Second, the production capacity of new energy vehicles has fallen into polarization, on the one hand, manufacturers represented by Tesla, with high inventories, urgently need to digest production capacity and stabilize cash flow. On the one hand, the production capacity of Xiaomi and Wenjie still needs to be continuously improved. As shown in the March production and sales express announcement of Thalys, the monthly production capacity was 24,358 vehicles, with an average daily production capacity of less than 800 vehicles.

Source: Cialis announcement

According to the Xiaomi Auto app, the current delivery time for the standard version is 28-31 weeks, the delivery time for the Pro version is 30-33 weeks, and the delivery time for the Max version is 33-36 weeks. In other words, it will take 7-9 months for Xiaomi cars to pick up the car.

However, with the dissipation of the popularity of Xiaomi SU7, under such a long delivery cycle, how can Xiaomi SU7 continue to ensure the high cost performance of products, and deal with other manufacturers to snatch existing orders by placing orders and deliveries? In other words, how to reasonably plan production capacity is a problem that new energy manufacturers need to continue to solve.

Third, under the intensification of the involution of new energy vehicles, how can new forces and new brands of traditional automobiles ensure the stability of corporate cash flow.

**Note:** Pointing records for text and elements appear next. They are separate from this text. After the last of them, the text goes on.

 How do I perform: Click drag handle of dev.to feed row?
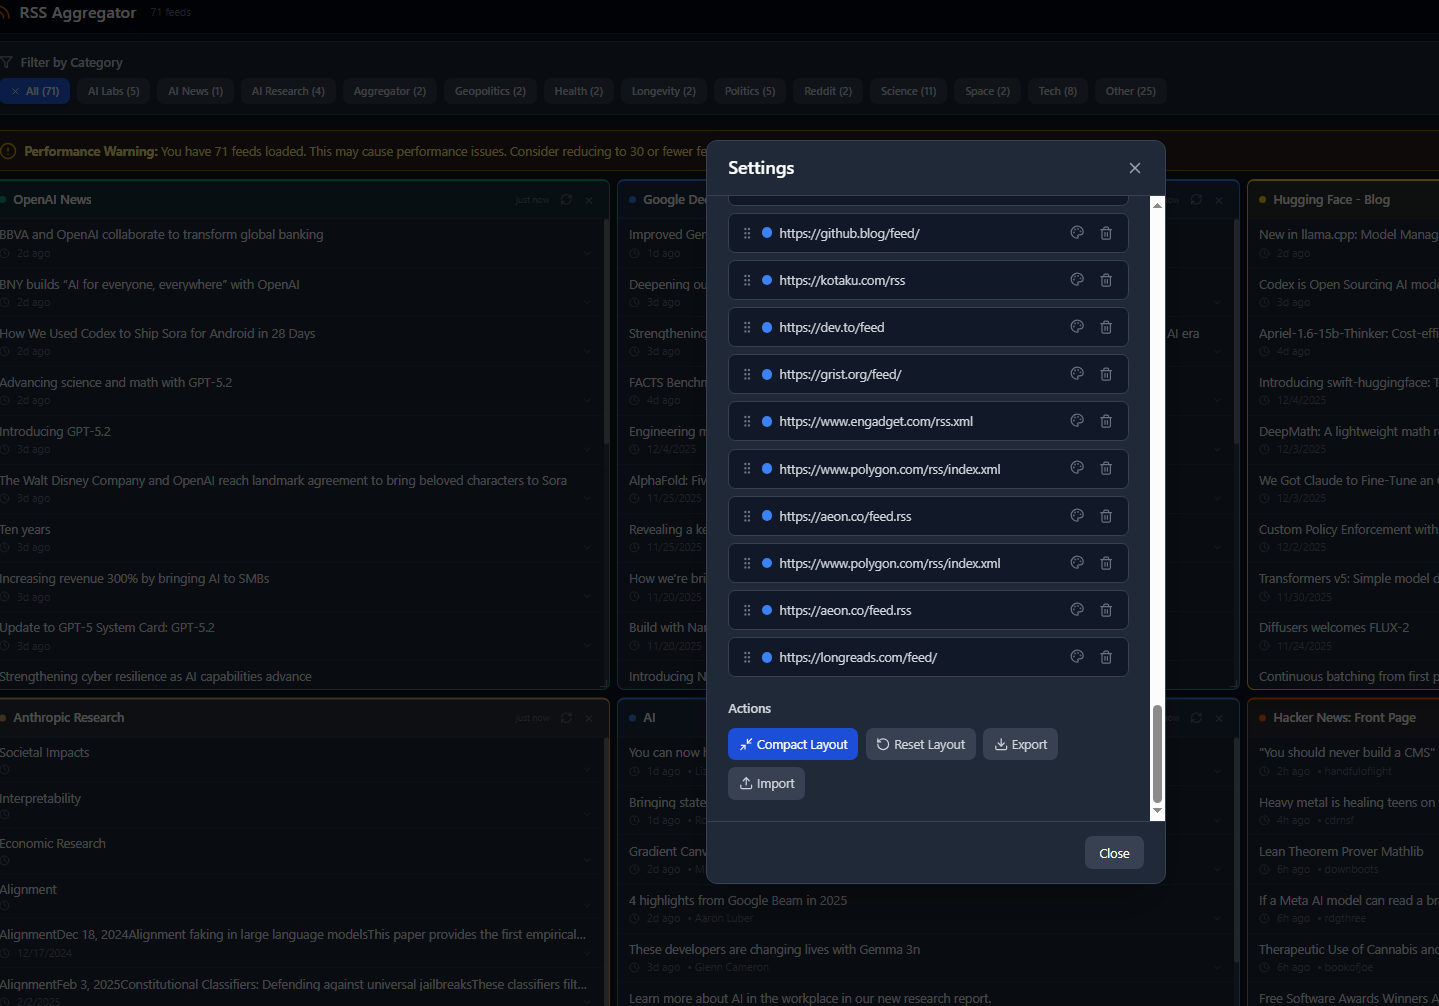[x=747, y=327]
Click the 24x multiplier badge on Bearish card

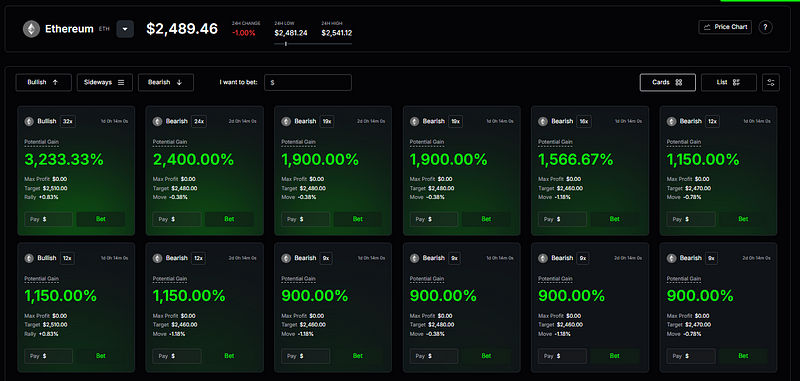point(199,121)
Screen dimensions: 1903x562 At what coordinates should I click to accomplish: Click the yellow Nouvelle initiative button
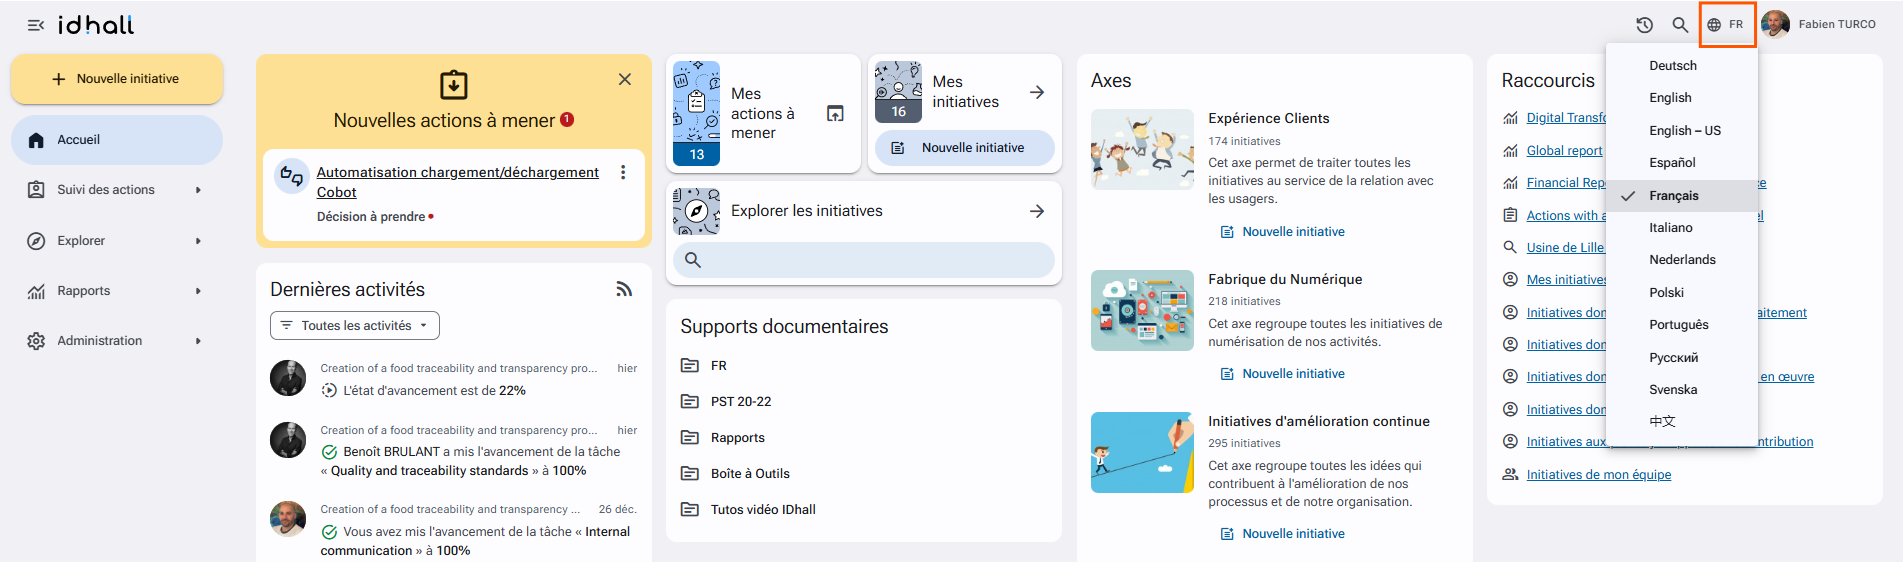[x=117, y=79]
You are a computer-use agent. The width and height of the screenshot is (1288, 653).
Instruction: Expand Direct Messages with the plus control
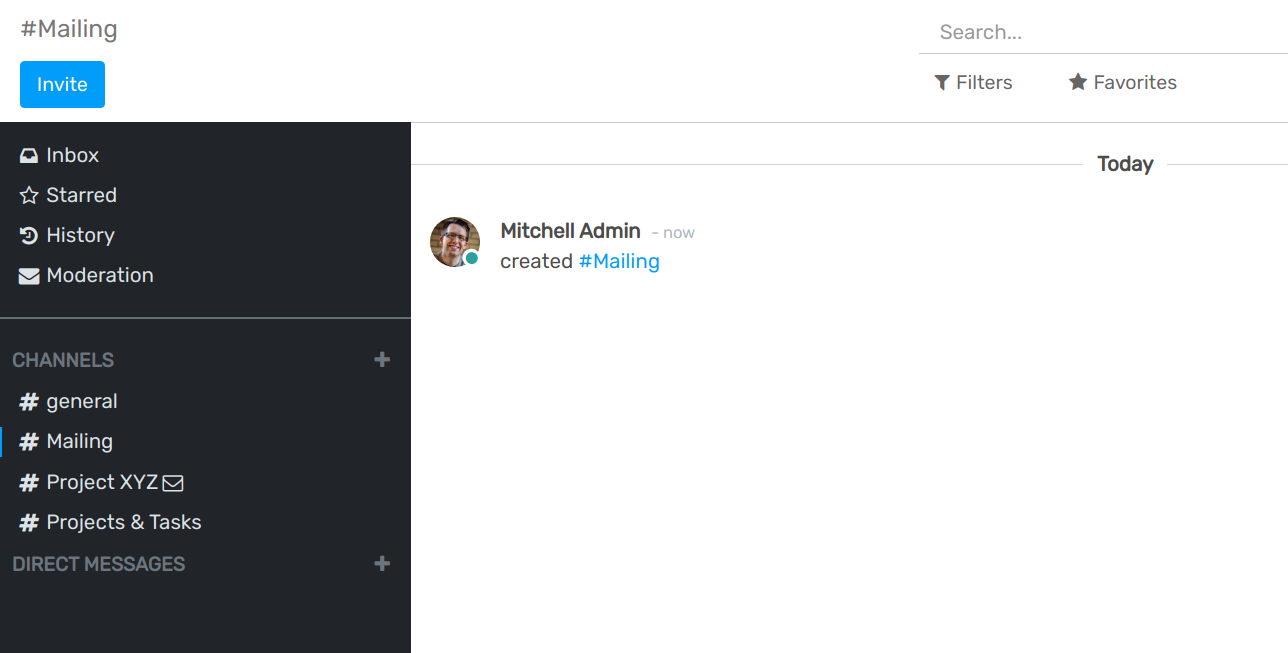click(x=382, y=563)
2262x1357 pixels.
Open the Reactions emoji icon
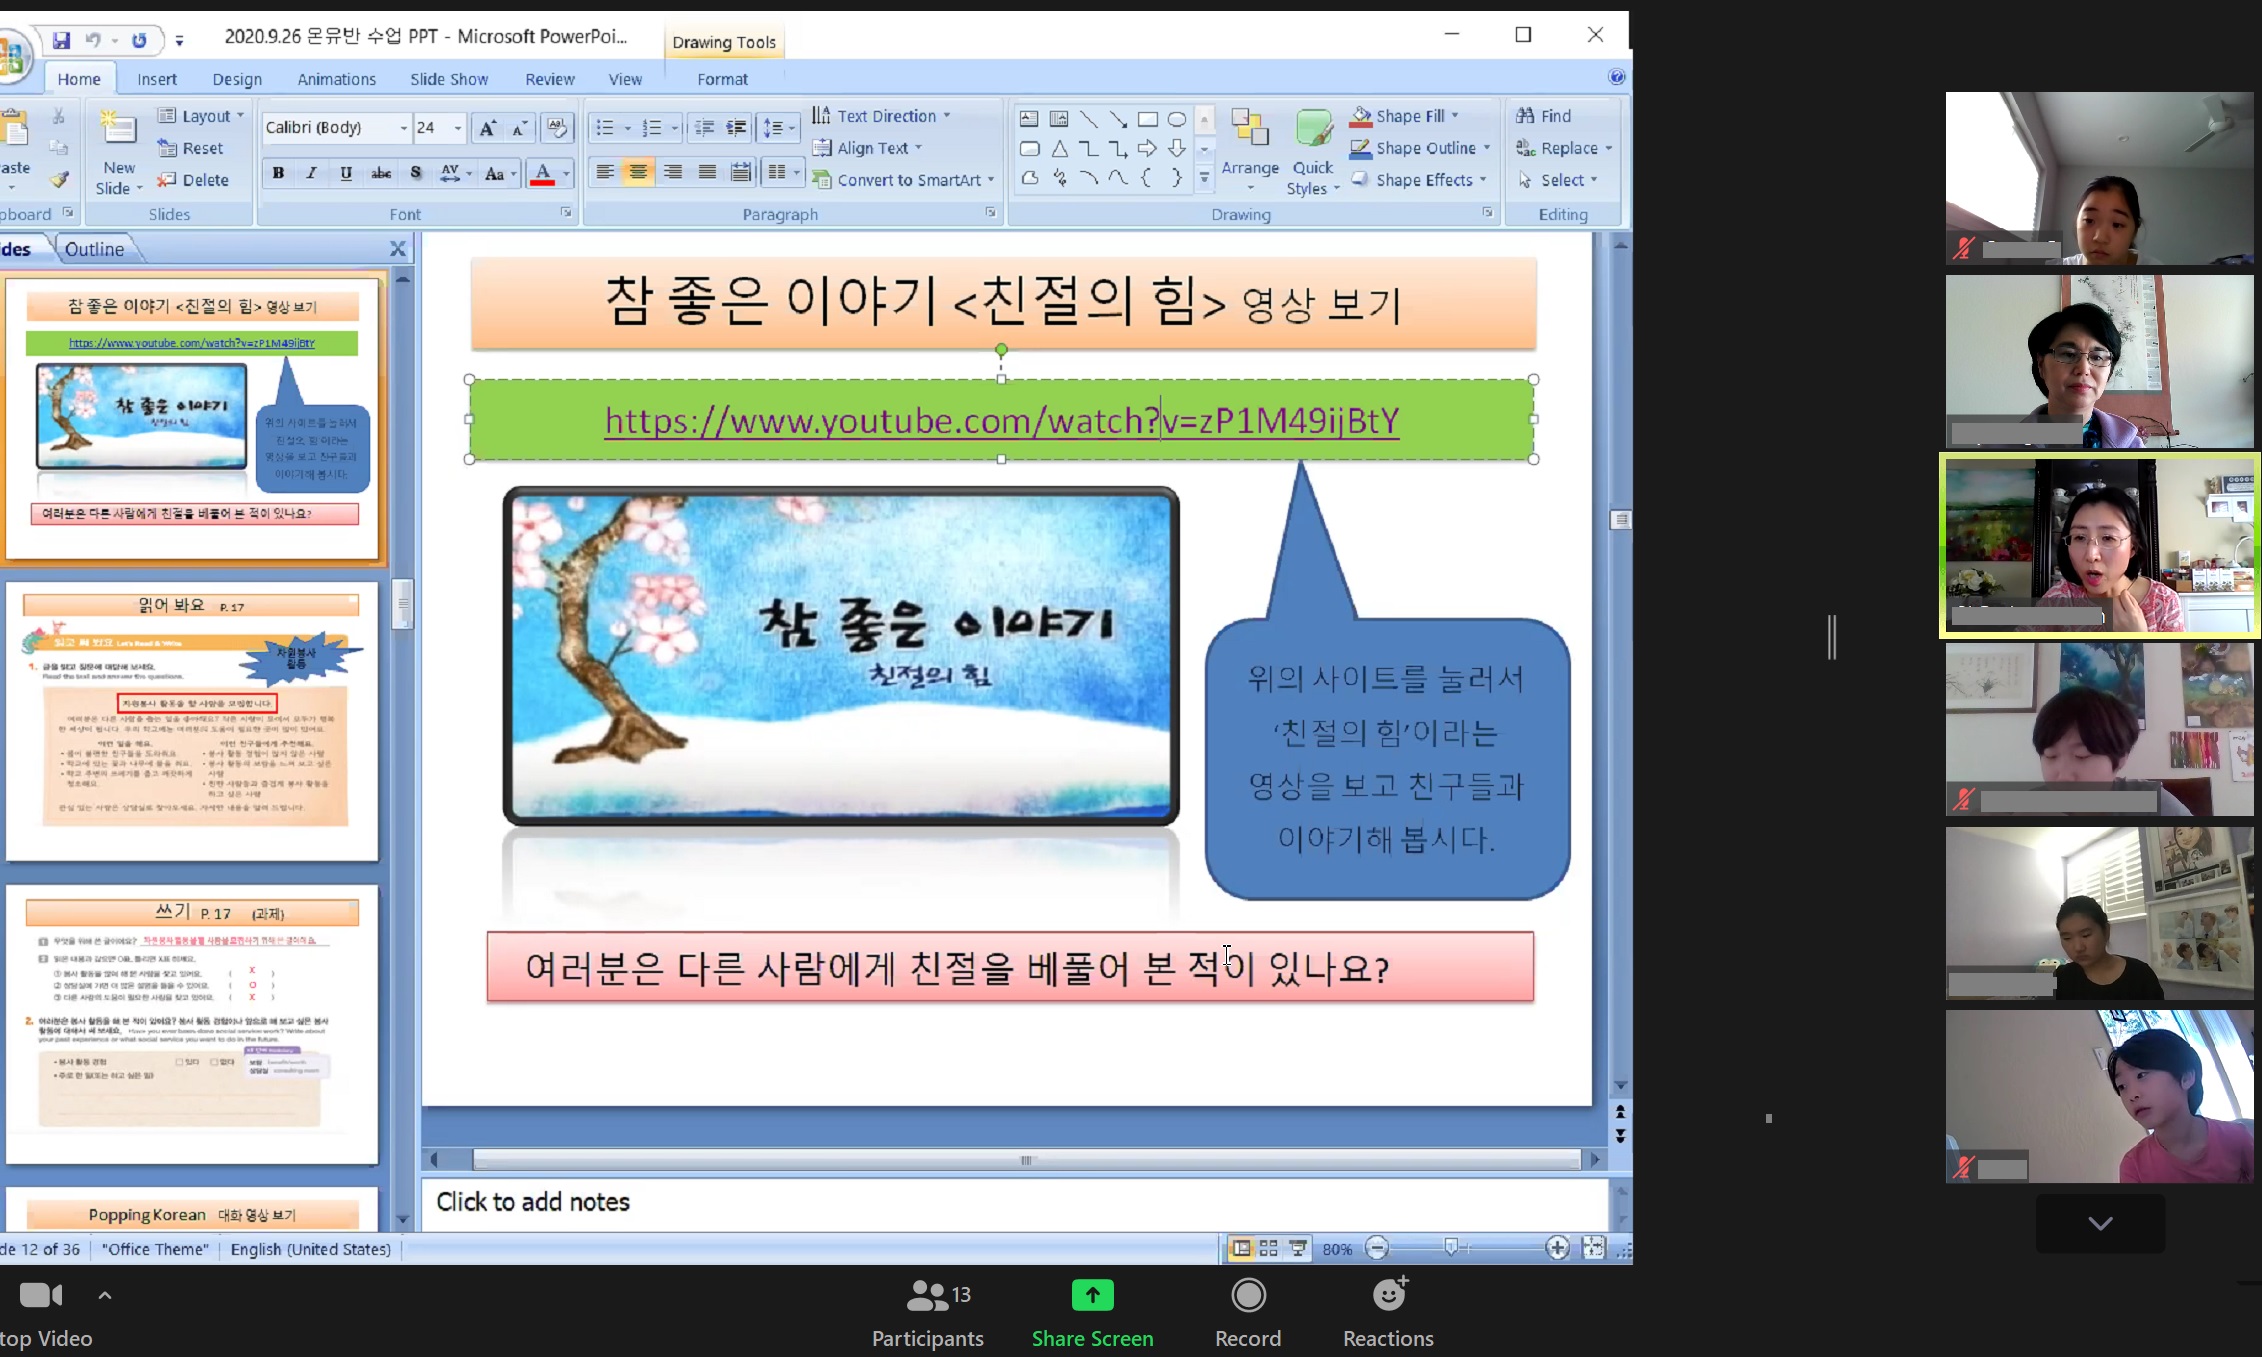(1388, 1295)
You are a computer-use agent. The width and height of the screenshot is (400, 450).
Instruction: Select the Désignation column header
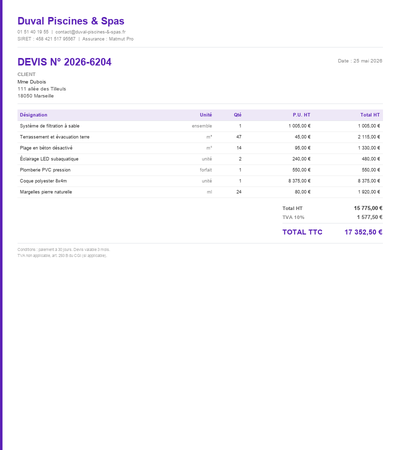[x=33, y=115]
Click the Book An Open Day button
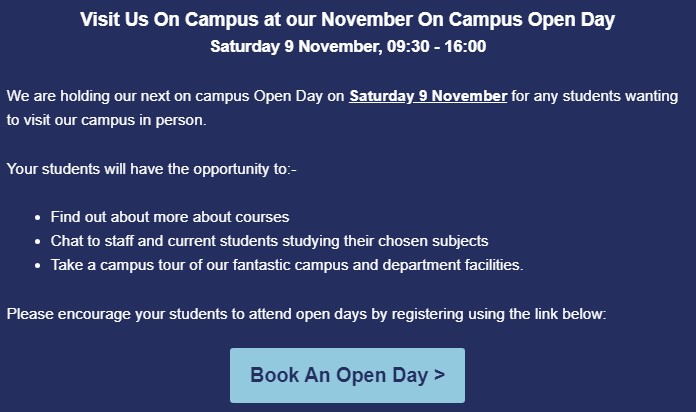The image size is (696, 412). [x=347, y=375]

For example, although the sales volume of ZEEKR has been rising, the ZEEKR prospectus shows that the company's net cash flow from operating activities in 2023 will be 2.2753 billion yuan, and more than 2 billion cash is not very superior strength in the money-burning car industry, after all, Xiaopeng's free cash flow in 2023 will exceed 6 billion yuan.

More importantly, new forces and traditional new automobile brands also need to find differentiated ways to play in the market where involution is intensifying. For example, NIO has continued to expand the battery swap alliance, adjusted the BASS program, and launched a variety of innovative services, which has allowed NIO's high-end brand image to penetrate, and it is also the reason why NIO outperformed the industry market in April.

Leap has always maintained an efficient and effective response to market trends in terms of product definition, as well as to ensure that its sales will never be left behind in the new forces.

Epilogue:

In the long-term tug-of-war of new energy vehicles, regardless of whether the current sales volume is up or down, the senior management of new energy manufacturers must keep an extremely clear mind, otherwise it is easy to lose themselves. For example, the dismal sales of the ideal MEGA series, Zhang Xinghai, the helmsman of Cialis Group, once shouted that Cialis Automobile will become the leader of the global luxury car brand in the future, causing market controversy.

With the complete start of the new energy vehicle knockout competition, which brands will leave the market with chicken feathers in the future? Perhaps only time will tell.